By Ishaya Ibrahim
Nigeria’s minister of state for petroleum and its representative at the Vienna meeting of Organisation of Petroleum Exporting Countries (OPEC) ministers, Ibe Kachikwu, has said that the majority of members are lining behind one million barrel-per-day addition to oil production.
OPEC ministers are divided along pro and anti United States line in the decision to either increase production output or maintain status quo.
The U.S. wants increased production which would eventually set oil price on downward slope, a major booster for its economy. Saudi Arabia is rallying support for this position because it has the capacity to absorb new production allocation and profit from it.
But Iran and Venezuela, currently under grueling U.S. sanctions and unable to absorb new production increase, are opposing it.
Although Nigeria is not opposing production increase, it also falls among the countries that can’t take advantage of whatever allocation that is added to it.
Meanwhile, any increase in production output would deplete oil revenue for countries that can’t make use of it. Oil price currently hovers around $74 per-barrel. Kachikwu told Bloomber T that it could slide to mid $60 if the increase is ratified.

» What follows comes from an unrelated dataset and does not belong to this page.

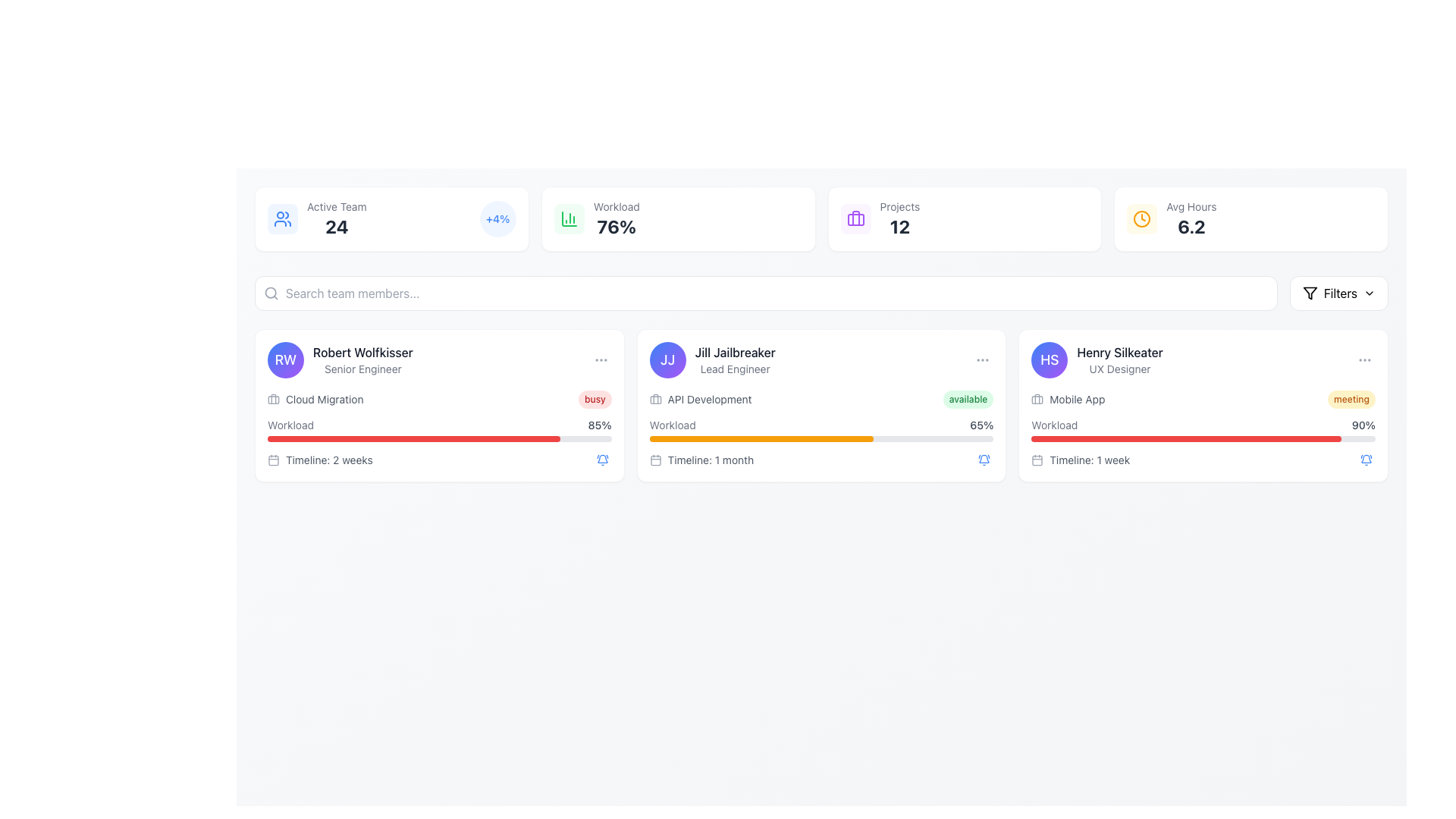  What do you see at coordinates (391, 219) in the screenshot?
I see `the Informational card that summarizes the active team count and recent percentage change, located at the top-left corner of the grid layout` at bounding box center [391, 219].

But the one million barrel additions to the market would in reality be about 700,000 barrels because majority of the 24 oil producers lack the capacity to bear more load. It is expected that 80 percent of the new addition would be borne by Saudi Arabia and Russia whose oil industries are in advanced stage.
Kachikwu also revealed that Nigeria is currently producing 1.7 to 2 million barrels-per-day of crude oil, which is still far lower than the 2.3 million barrels-per-day it used in its 2018 budget.
On the state of Nigeria’s refineries, Kachikwu said they are not performing. He is however hopeful that negotiations with third party investor would have been completed in December this year.
He also said that the Dangote 650,000 barrels-per-day refinery, and two other modular refineries which would soon come on stream in the Niger Delta, would make Nigeria a net exporter of refined petroleum by 2020.